Two improved interior defensive linemen

I wasn't high on Notre Dame's Jerry Tillery or Auburn's Derrick Brown based on their 2017 tape, but both players really stole the show in Week 1. Brown's hand usage and power consistently made him unreachable as Washington attempted to run outside zone at him, while Tillery tossed Michigan blockers aside all night.

Both players easily have top 100 potential, but consistency, pad level and technique have been major concerns. Tillery has been held back by character issues, but if he has figured things out, his stock might be ready to soar. Brown has already received a ton of hype, and if Saturday is any indication, he's finally ready to live up to it.

Wide receivers steal the show

From Texas Tech's T.J. Vasher's absurd one-handed catch to Ole Miss' DaMarkus Lodge's sideline tap dance to Miami's Jeff Thomas' deft snag with a single hand on a throw well behind him to Deebo Samuel's one-armed end zone snag, the college football landscape was lit up with incredible catches this weekend. Among the notable full game performances:

J.J. Arcega-Whiteside, Stanford: 6-226-3 vs. San Diego State

Emmanuel Hall, Missouri: 4-171-2 vs. UT-Martin

David Sills, WVU: 7-140-2 vs. Tennessee

N'Keal Harry, Arizona State: 6-140-2 vs. UTSA

Marquise Brown, Oklahoma: 6-143-1 vs. Florida Atlantic

Jeff Thomas, Miami: 5-132-o vs. LSU (not draft-eligible yet, sadly)

DaMarkus Lodge, Ole Miss: 6-96-0 vs. Texas Tech

A.J. Brown, Ole Miss: 7-93-1 vs. Texas Tech

D.K. Metcalf, Ole Miss: 4-81-1 vs. Texas Tech

Evaluating a lopsided Week 1 in college football

As an analyst scouting with an eye toward the 2019 NFL Draft each week, evaluating the early portions of college football season can be very dangerous. You've waited months to see these players in action after scouting and projecting them all summer, and that anticipation can often lead to a hasty process of crowning players based on their performances against vastly inferior competition.

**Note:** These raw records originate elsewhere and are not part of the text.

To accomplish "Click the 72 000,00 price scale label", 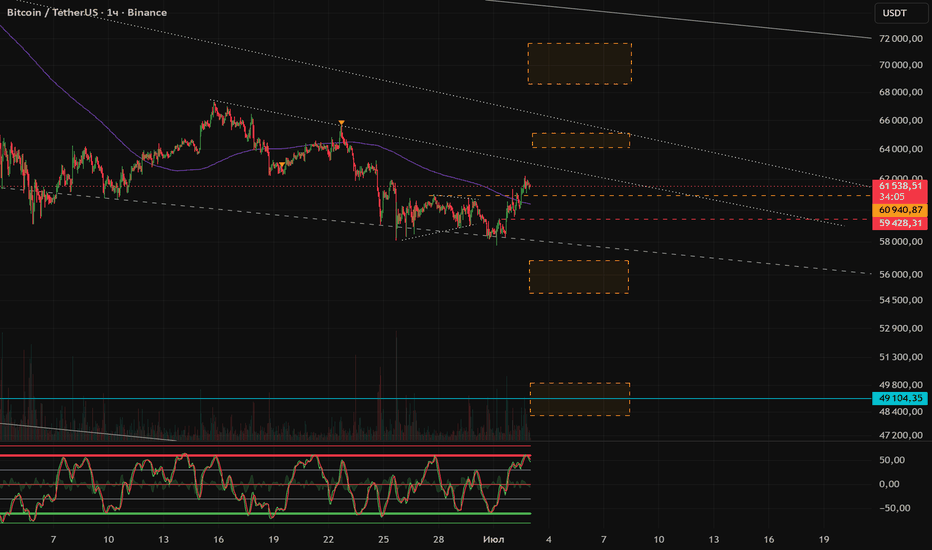I will click(x=900, y=39).
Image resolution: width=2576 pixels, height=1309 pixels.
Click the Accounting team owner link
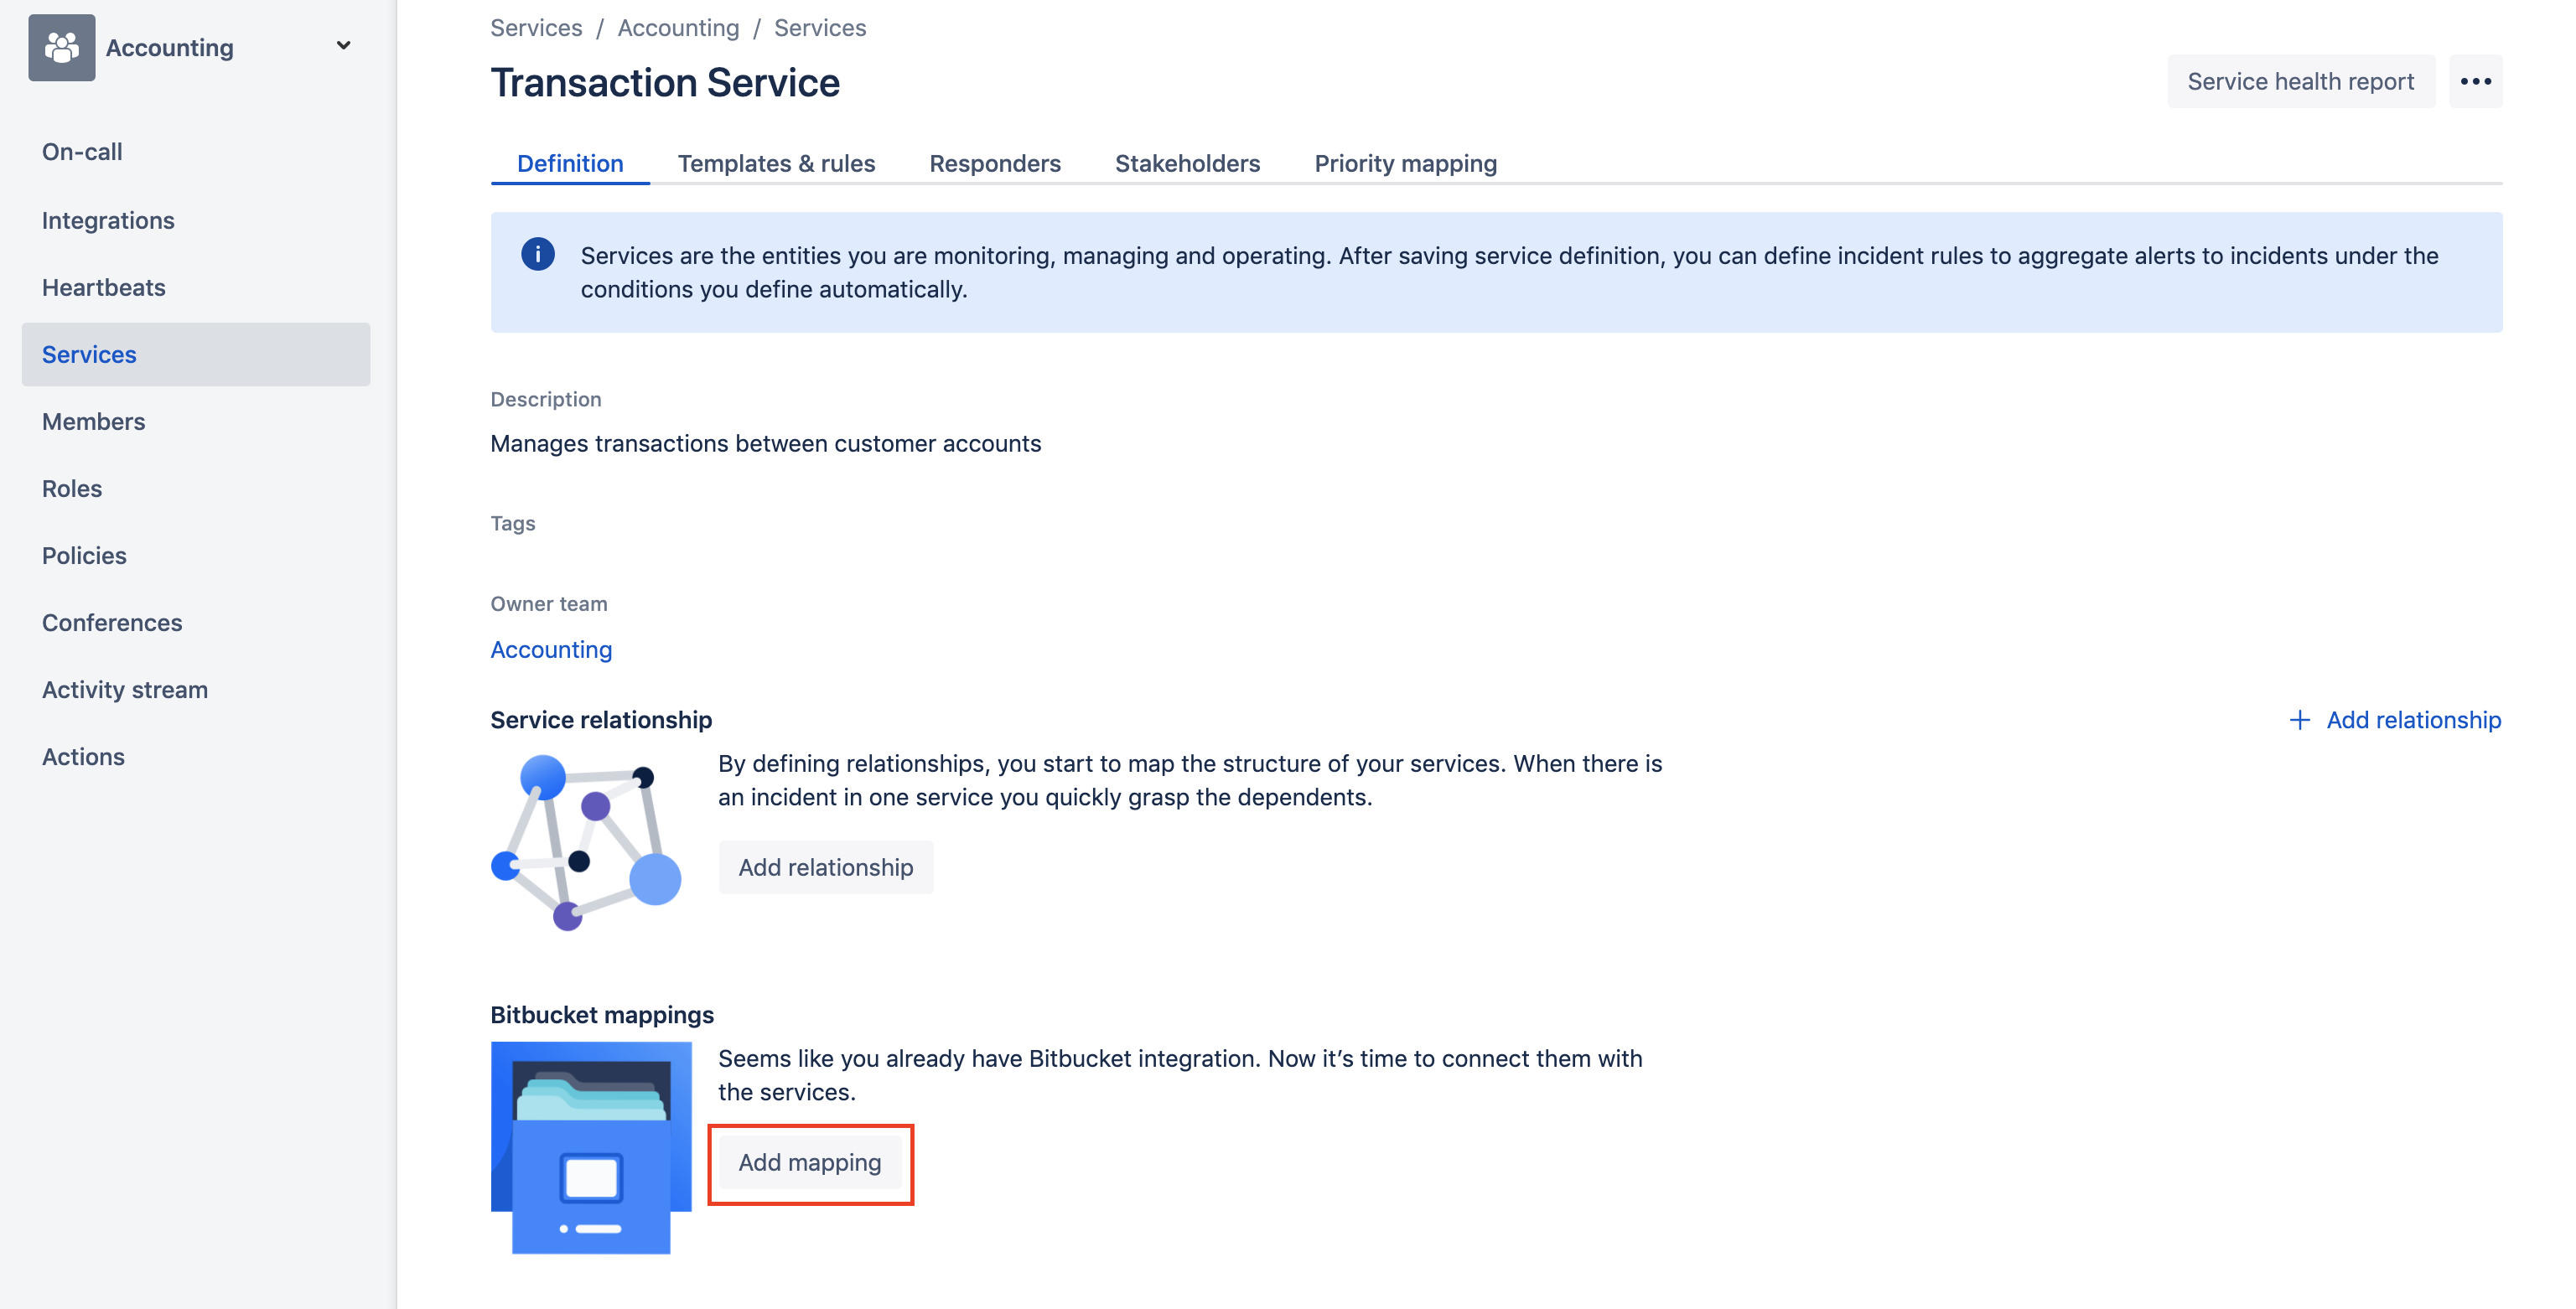551,649
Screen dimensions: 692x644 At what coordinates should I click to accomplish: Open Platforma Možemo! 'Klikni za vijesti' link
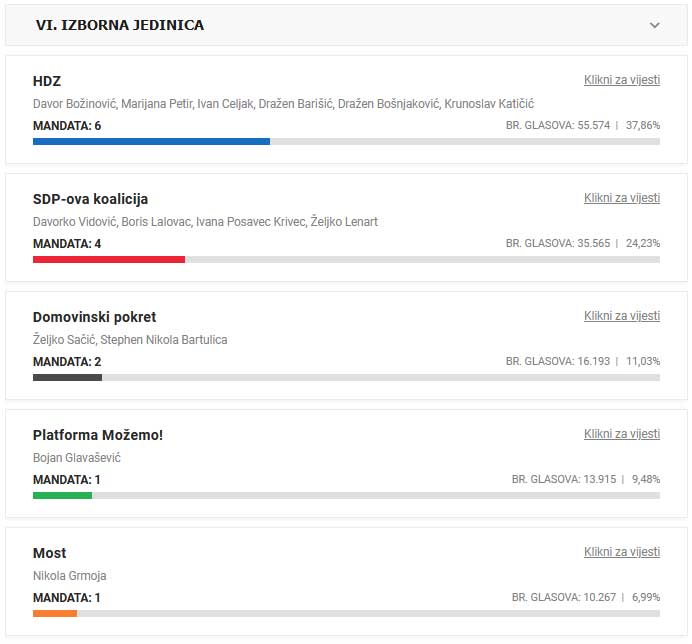tap(621, 434)
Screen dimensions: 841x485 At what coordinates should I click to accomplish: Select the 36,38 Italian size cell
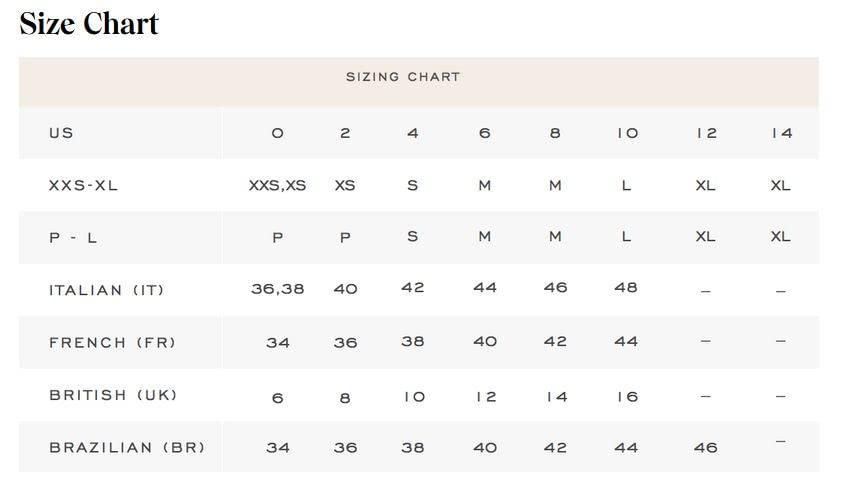(x=277, y=288)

As a college football fan, I'm excited that Deebo Samuel and Bryan Edwards and Dre'Mont Jones and Nick Bosa and Drew Lock and Justin Herbert all looked really good this week. As an NFL draft analyst, I almost ignore those performances against teams that simply don't offer any real measuring stick by which to judge those players' ability to play in the NFL.

Patience is a virtue for a reason. When Ohio State plays Michigan and Wisconsin and Penn State, then I'll have the measuring stick I need to properly evaluate their guys. In the meantime, as an analyst I try to focus all my energy on the games between much more evenly-matched opponents early in the season, which kept me pretty busy this weekend.